Exercise data:
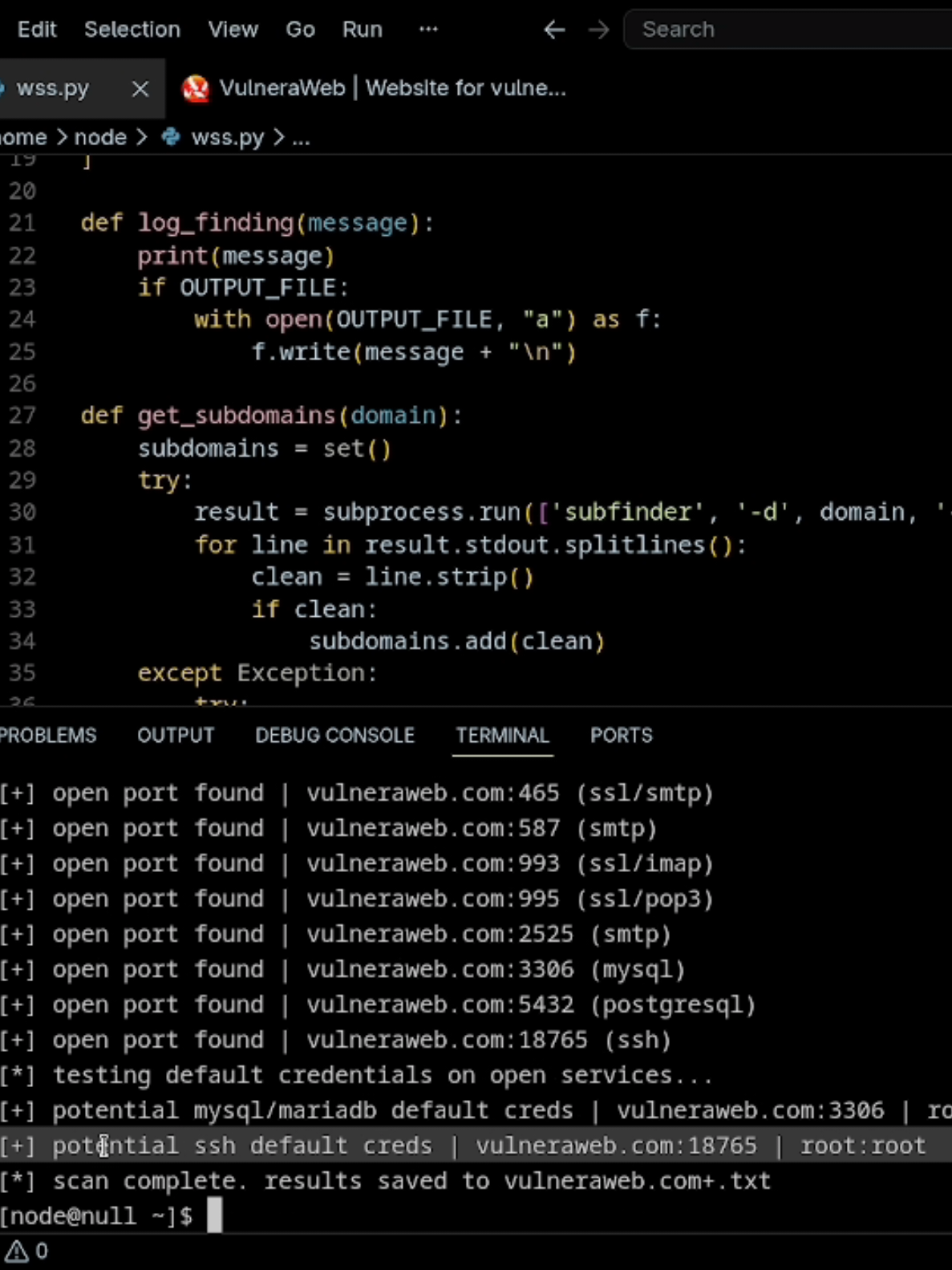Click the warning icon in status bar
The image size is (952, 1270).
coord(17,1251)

* * *

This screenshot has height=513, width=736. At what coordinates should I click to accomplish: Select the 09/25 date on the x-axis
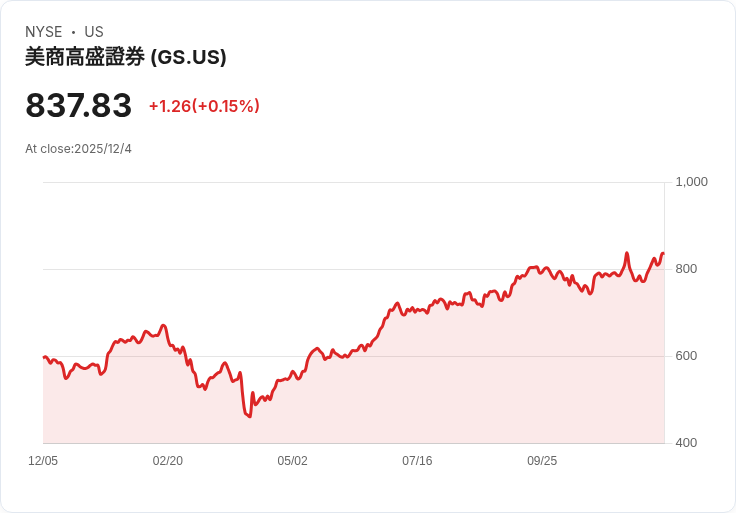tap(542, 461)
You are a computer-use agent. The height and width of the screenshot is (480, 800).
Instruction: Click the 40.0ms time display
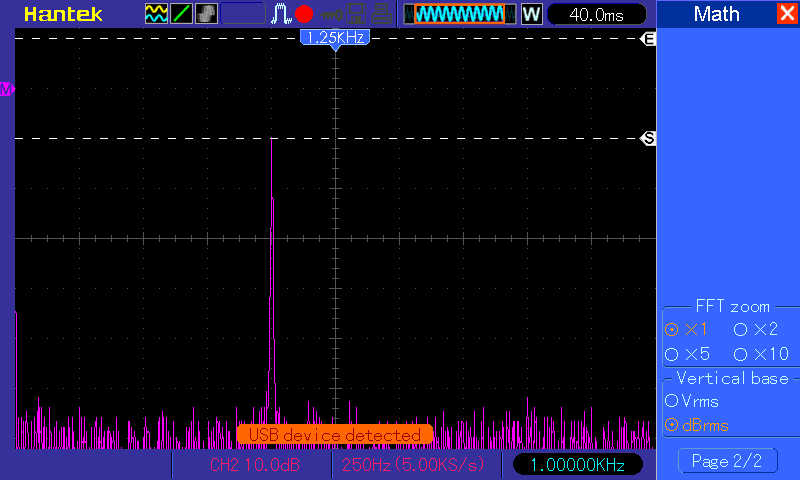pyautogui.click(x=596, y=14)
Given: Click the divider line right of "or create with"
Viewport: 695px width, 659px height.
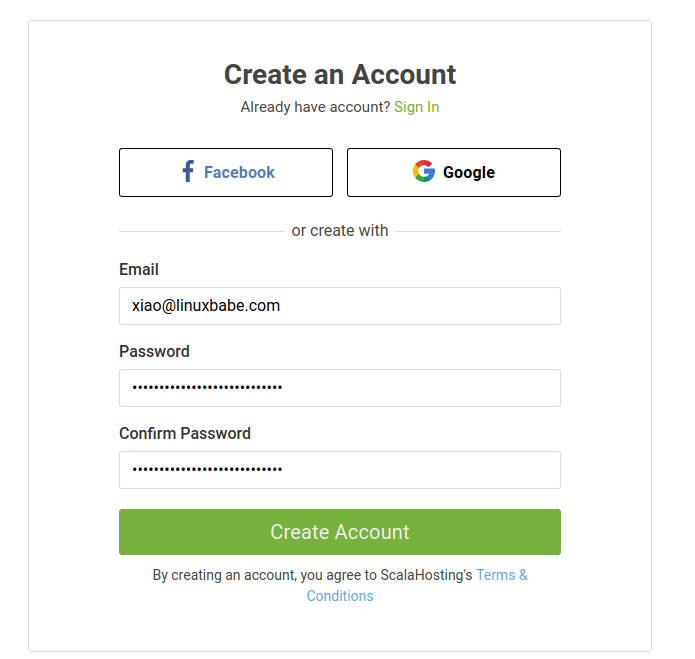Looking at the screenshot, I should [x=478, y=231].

...

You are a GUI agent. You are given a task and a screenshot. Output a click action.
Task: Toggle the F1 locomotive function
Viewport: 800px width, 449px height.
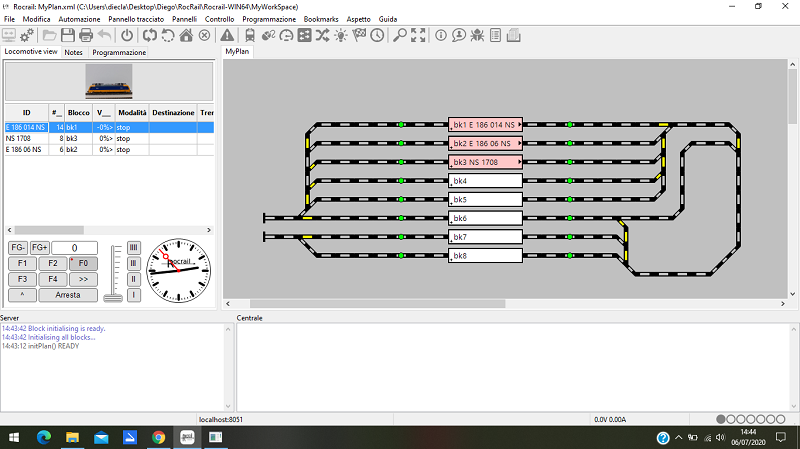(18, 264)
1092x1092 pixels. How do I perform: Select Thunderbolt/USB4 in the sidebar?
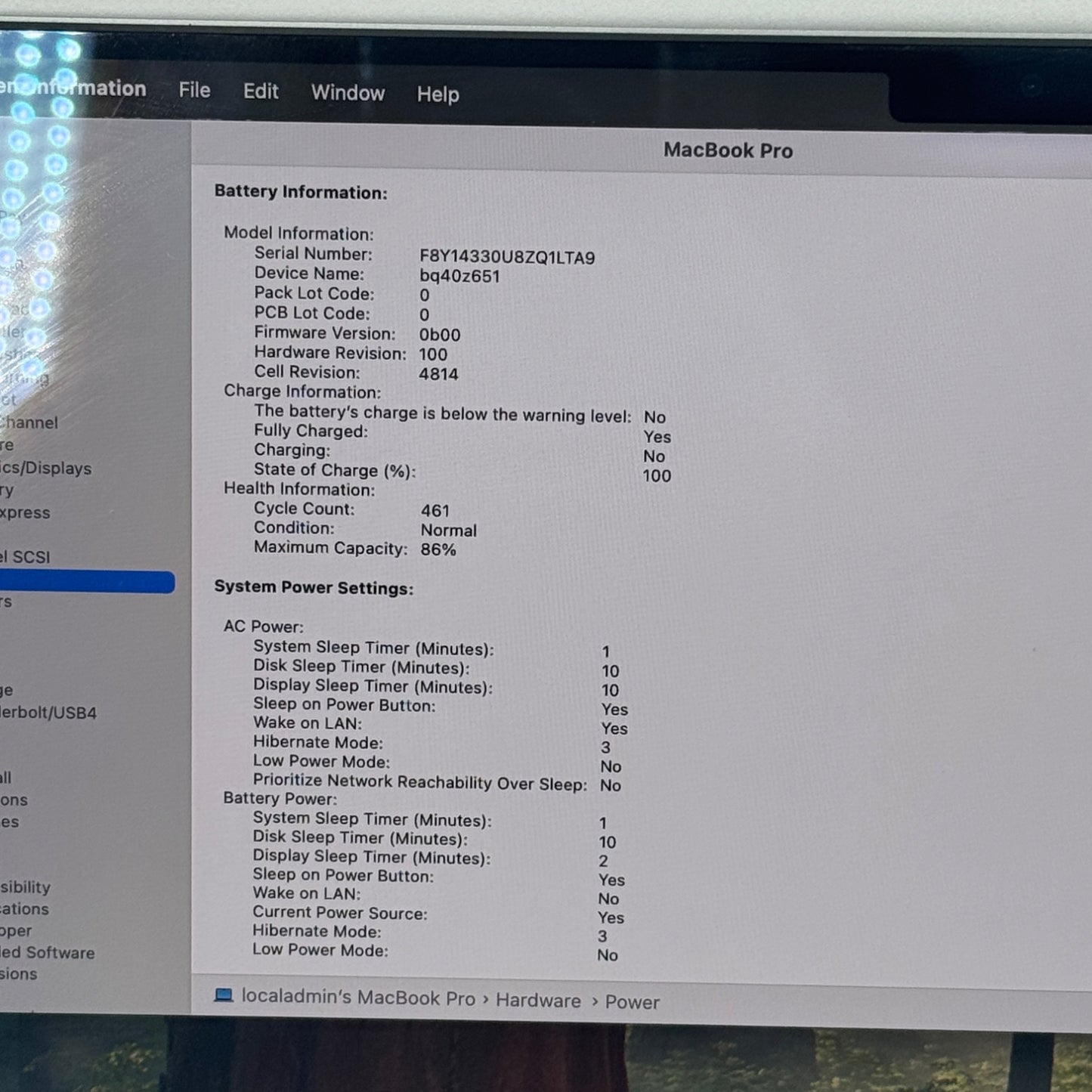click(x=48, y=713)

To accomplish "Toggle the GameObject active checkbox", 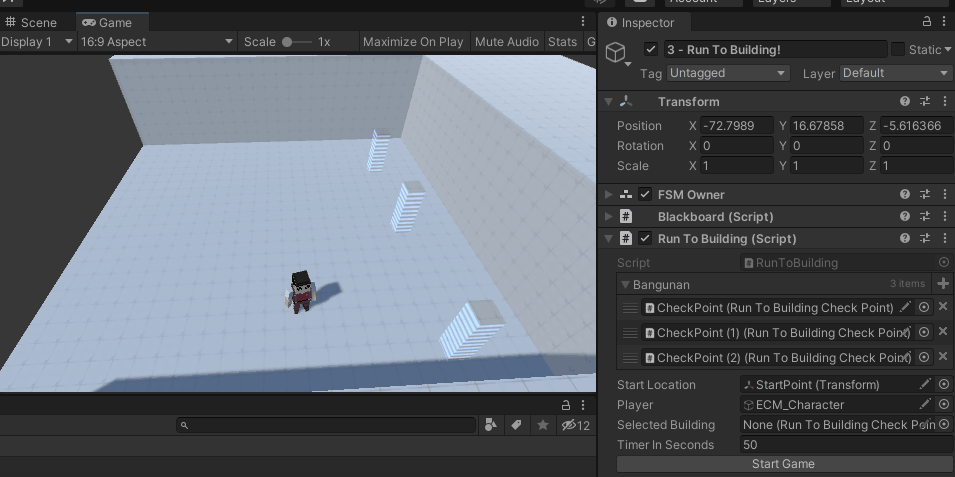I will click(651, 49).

Brief:
Give only the number of lines in the data that hold the word "agent".

Answer box:
2